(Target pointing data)
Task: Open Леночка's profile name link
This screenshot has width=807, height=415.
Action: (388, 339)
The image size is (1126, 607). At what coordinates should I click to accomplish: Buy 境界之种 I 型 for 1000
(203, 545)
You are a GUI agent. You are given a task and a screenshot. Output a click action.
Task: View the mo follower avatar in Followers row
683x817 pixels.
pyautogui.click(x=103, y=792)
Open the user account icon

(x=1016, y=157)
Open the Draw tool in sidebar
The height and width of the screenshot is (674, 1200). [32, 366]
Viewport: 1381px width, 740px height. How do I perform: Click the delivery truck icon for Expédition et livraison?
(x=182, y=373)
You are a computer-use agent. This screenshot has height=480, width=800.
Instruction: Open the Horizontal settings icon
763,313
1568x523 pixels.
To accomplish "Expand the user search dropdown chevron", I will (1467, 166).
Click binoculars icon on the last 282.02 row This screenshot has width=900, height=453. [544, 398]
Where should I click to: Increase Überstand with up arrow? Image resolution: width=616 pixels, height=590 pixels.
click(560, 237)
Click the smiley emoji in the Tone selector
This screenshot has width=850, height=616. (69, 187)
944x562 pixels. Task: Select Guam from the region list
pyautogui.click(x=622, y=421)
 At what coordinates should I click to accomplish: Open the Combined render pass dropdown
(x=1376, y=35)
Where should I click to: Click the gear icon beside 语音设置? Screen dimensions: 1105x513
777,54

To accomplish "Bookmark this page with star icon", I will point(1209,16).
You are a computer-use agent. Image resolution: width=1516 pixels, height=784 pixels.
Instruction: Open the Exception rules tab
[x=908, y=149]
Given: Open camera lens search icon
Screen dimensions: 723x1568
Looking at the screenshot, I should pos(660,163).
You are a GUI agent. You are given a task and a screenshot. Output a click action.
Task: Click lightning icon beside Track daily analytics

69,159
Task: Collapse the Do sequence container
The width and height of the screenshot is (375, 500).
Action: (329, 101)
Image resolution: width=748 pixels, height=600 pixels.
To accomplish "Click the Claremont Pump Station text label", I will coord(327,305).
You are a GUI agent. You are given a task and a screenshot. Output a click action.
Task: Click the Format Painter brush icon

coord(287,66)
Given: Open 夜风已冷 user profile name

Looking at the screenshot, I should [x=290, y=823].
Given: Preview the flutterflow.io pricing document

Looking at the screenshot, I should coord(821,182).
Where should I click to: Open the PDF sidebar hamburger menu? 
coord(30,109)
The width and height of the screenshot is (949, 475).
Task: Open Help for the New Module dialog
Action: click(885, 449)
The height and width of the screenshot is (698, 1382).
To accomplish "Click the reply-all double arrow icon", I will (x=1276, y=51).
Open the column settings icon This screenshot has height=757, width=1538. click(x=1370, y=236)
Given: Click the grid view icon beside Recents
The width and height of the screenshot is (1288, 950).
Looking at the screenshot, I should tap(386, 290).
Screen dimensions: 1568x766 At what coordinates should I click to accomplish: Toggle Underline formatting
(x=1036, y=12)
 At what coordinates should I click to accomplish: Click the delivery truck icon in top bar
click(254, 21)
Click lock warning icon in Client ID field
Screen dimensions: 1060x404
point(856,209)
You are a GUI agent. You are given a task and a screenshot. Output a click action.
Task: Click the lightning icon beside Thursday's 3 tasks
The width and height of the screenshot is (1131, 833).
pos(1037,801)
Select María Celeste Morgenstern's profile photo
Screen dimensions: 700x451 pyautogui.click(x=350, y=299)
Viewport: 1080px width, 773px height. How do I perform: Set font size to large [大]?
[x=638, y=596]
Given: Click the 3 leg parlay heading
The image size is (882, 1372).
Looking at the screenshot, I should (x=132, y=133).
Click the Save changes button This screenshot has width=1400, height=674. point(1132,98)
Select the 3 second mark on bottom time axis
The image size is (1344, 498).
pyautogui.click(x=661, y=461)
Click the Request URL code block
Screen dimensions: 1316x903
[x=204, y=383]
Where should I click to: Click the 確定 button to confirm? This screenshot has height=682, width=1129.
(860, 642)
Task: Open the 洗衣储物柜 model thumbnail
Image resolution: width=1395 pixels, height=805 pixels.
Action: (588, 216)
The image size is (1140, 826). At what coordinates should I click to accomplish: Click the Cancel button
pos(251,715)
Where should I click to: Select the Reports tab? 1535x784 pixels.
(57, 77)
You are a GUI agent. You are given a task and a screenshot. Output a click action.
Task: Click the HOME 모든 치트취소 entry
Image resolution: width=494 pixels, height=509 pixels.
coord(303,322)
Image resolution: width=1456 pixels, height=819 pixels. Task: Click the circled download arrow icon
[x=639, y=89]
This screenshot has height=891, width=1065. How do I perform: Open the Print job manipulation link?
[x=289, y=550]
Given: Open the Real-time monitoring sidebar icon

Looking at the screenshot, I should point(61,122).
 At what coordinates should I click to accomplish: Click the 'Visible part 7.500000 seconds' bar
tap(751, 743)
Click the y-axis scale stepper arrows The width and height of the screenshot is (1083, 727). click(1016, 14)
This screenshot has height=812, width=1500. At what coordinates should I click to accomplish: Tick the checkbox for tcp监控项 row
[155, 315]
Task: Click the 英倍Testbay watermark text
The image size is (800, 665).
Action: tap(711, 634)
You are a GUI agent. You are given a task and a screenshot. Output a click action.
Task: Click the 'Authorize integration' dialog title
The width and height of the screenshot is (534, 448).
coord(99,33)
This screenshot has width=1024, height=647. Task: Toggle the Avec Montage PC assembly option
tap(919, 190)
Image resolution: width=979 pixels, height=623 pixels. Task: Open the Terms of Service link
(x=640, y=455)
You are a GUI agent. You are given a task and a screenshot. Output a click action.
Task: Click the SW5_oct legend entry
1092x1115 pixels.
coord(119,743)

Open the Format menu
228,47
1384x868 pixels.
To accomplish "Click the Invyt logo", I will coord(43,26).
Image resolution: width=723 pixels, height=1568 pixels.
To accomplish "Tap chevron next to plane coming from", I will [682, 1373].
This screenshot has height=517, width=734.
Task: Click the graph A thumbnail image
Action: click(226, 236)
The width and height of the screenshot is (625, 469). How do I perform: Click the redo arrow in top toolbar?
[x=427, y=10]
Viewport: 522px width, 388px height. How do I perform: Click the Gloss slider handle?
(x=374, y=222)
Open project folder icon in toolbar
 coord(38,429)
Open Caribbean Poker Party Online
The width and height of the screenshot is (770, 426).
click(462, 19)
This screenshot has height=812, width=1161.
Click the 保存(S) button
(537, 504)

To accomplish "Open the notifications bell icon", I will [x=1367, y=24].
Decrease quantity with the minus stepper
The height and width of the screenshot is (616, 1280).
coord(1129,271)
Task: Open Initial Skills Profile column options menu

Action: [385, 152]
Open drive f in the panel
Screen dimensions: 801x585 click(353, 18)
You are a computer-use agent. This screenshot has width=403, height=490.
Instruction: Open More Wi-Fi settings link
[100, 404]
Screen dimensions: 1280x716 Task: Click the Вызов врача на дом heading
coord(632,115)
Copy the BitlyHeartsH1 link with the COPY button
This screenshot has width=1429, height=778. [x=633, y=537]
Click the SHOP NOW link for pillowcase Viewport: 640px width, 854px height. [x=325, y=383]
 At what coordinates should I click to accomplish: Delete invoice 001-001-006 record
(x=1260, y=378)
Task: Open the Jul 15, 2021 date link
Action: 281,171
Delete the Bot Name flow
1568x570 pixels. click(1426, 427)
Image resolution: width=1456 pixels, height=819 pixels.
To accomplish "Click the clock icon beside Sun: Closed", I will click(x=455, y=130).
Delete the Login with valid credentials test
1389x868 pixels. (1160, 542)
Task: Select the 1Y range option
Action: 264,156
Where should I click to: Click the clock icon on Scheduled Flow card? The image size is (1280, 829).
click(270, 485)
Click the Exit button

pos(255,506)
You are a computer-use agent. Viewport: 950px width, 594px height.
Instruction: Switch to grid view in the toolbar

Exercise aim =>
Transcribe every line of the data above verbatim, without any alteration.

Result below =>
Task: Open Леночка's profile name link
This screenshot has width=807, height=415.
Action: (388, 339)
The image size is (1126, 607). At what coordinates should I click to accomplish: Buy 境界之种 I 型 for 1000
(203, 545)
You are a GUI agent. You are given a task and a screenshot. Output a click action.
Task: View the mo follower avatar in Followers row
683x817 pixels.
pyautogui.click(x=103, y=792)
Open the user account icon

(x=1016, y=157)
Open the Draw tool in sidebar
The height and width of the screenshot is (674, 1200). [32, 366]
Viewport: 1381px width, 740px height. How do I perform: Click the delivery truck icon for Expédition et livraison?
(x=182, y=373)
You are a computer-use agent. This screenshot has height=480, width=800.
Instruction: Open the Horizontal settings icon
763,313
1568x523 pixels.
To accomplish "Expand the user search dropdown chevron", I will (1467, 166).
Click binoculars icon on the last 282.02 row This screenshot has width=900, height=453. [544, 398]
Where should I click to: Increase Überstand with up arrow? Image resolution: width=616 pixels, height=590 pixels.
click(560, 237)
Click the smiley emoji in the Tone selector
This screenshot has width=850, height=616. (69, 187)
944x562 pixels. Task: Select Guam from the region list
pyautogui.click(x=622, y=421)
 At what coordinates should I click to accomplish: Open the Combined render pass dropdown
(x=1376, y=35)
Where should I click to: Click the gear icon beside 语音设置? Screen dimensions: 1105x513
777,54

To accomplish "Bookmark this page with star icon", I will point(1209,16).
You are a computer-use agent. Image resolution: width=1516 pixels, height=784 pixels.
Instruction: Open the Exception rules tab
[x=908, y=149]
Given: Open camera lens search icon
Screen dimensions: 723x1568
Looking at the screenshot, I should pos(660,163).
You are a GUI agent. You are given a task and a screenshot. Output a click action.
Task: Click lightning icon beside Track daily analytics

69,159
Task: Collapse the Do sequence container
The width and height of the screenshot is (375, 500).
Action: (329, 101)
Image resolution: width=748 pixels, height=600 pixels.
To accomplish "Click the Claremont Pump Station text label", I will coord(327,305).
You are a GUI agent. You are given a task and a screenshot. Output a click action.
Task: Click the Format Painter brush icon

coord(287,66)
Given: Open 夜风已冷 user profile name

Looking at the screenshot, I should [x=290, y=823].
Given: Preview the flutterflow.io pricing document

Looking at the screenshot, I should coord(821,182).
Where should I click to: Open the PDF sidebar hamburger menu? 
coord(30,109)
The width and height of the screenshot is (949, 475).
Task: Open Help for the New Module dialog
Action: click(885, 449)
The height and width of the screenshot is (698, 1382).
To accomplish "Click the reply-all double arrow icon", I will (x=1276, y=51).
Open the column settings icon This screenshot has height=757, width=1538. click(x=1370, y=236)
Given: Click the grid view icon beside Recents
The width and height of the screenshot is (1288, 950).
Looking at the screenshot, I should tap(386, 290).
Screen dimensions: 1568x766 At what coordinates should I click to accomplish: Toggle Underline formatting
(x=1036, y=12)
 At what coordinates should I click to accomplish: Click the delivery truck icon in top bar
click(254, 21)
Click lock warning icon in Client ID field
Screen dimensions: 1060x404
point(856,209)
You are a GUI agent. You are given a task and a screenshot. Output a click action.
Task: Click the lightning icon beside Thursday's 3 tasks
The width and height of the screenshot is (1131, 833).
pos(1037,801)
Select María Celeste Morgenstern's profile photo
Screen dimensions: 700x451 pyautogui.click(x=350, y=299)
Viewport: 1080px width, 773px height. How do I perform: Set font size to large [大]?
[x=638, y=596]
Given: Click the 3 leg parlay heading
The image size is (882, 1372).
Looking at the screenshot, I should (x=132, y=133).
Click the Save changes button This screenshot has width=1400, height=674. point(1132,98)
Select the 3 second mark on bottom time axis
The image size is (1344, 498).
pyautogui.click(x=661, y=461)
Click the Request URL code block
Screen dimensions: 1316x903
[x=204, y=383]
Where should I click to: Click the 確定 button to confirm? This screenshot has height=682, width=1129.
(860, 642)
Task: Open the 洗衣储物柜 model thumbnail
Image resolution: width=1395 pixels, height=805 pixels.
Action: (588, 216)
The image size is (1140, 826). At what coordinates should I click to accomplish: Click the Cancel button
pos(251,715)
Where should I click to: Select the Reports tab? 1535x784 pixels.
(57, 77)
You are a GUI agent. You are given a task and a screenshot. Output a click action.
Task: Click the HOME 모든 치트취소 entry
Image resolution: width=494 pixels, height=509 pixels.
coord(303,322)
Image resolution: width=1456 pixels, height=819 pixels. Task: Click the circled download arrow icon
[x=639, y=89]
This screenshot has height=891, width=1065. How do I perform: Open the Print job manipulation link?
[x=289, y=550]
Given: Open the Real-time monitoring sidebar icon

Looking at the screenshot, I should point(61,122).
 At what coordinates should I click to accomplish: Click the 'Visible part 7.500000 seconds' bar
tap(751, 743)
Click the y-axis scale stepper arrows The width and height of the screenshot is (1083, 727). click(1016, 14)
This screenshot has height=812, width=1500. At what coordinates should I click to accomplish: Tick the checkbox for tcp监控项 row
[155, 315]
Task: Click the 英倍Testbay watermark text
The image size is (800, 665).
Action: tap(711, 634)
You are a GUI agent. You are given a task and a screenshot. Output a click action.
Task: Click the 'Authorize integration' dialog title
The width and height of the screenshot is (534, 448).
coord(99,33)
This screenshot has width=1024, height=647. Task: Toggle the Avec Montage PC assembly option
tap(919, 190)
Image resolution: width=979 pixels, height=623 pixels. Task: Open the Terms of Service link
(x=640, y=455)
You are a GUI agent. You are given a task and a screenshot. Output a click action.
Task: Click the SW5_oct legend entry
1092x1115 pixels.
coord(119,743)

Open the Format menu
228,47
1384x868 pixels.
To accomplish "Click the Invyt logo", I will coord(43,26).
Image resolution: width=723 pixels, height=1568 pixels.
To accomplish "Tap chevron next to plane coming from", I will [682, 1373].
This screenshot has height=517, width=734.
Task: Click the graph A thumbnail image
Action: click(226, 236)
The width and height of the screenshot is (625, 469). How do I perform: Click the redo arrow in top toolbar?
[x=427, y=10]
Viewport: 522px width, 388px height. How do I perform: Click the Gloss slider handle?
(x=374, y=222)
Open project folder icon in toolbar
 coord(38,429)
Open Caribbean Poker Party Online
The width and height of the screenshot is (770, 426).
click(462, 19)
This screenshot has height=812, width=1161.
Click the 保存(S) button
(537, 504)

To accomplish "Open the notifications bell icon", I will [x=1367, y=24].
Decrease quantity with the minus stepper
The height and width of the screenshot is (616, 1280).
coord(1129,271)
Task: Open Initial Skills Profile column options menu

Action: [385, 152]
Open drive f in the panel
Screen dimensions: 801x585 click(353, 18)
You are a computer-use agent. This screenshot has width=403, height=490.
Instruction: Open More Wi-Fi settings link
[100, 404]
Screen dimensions: 1280x716 Task: Click the Вызов врача на дом heading
coord(632,115)
Copy the BitlyHeartsH1 link with the COPY button
This screenshot has width=1429, height=778. [x=633, y=537]
Click the SHOP NOW link for pillowcase Viewport: 640px width, 854px height. [x=325, y=383]
 At what coordinates should I click to accomplish: Delete invoice 001-001-006 record
(x=1260, y=378)
Task: Open the Jul 15, 2021 date link
Action: 281,171
Delete the Bot Name flow
1568x570 pixels. click(1426, 427)
Image resolution: width=1456 pixels, height=819 pixels.
To accomplish "Click the clock icon beside Sun: Closed", I will click(x=455, y=130).
Delete the Login with valid credentials test
1389x868 pixels. (1160, 542)
Task: Select the 1Y range option
Action: 264,156
Where should I click to: Click the clock icon on Scheduled Flow card? The image size is (1280, 829).
click(270, 485)
Click the Exit button

pos(255,506)
You are a computer-use agent. Viewport: 950px width, 594px height.
Instruction: Switch to grid view in the toolbar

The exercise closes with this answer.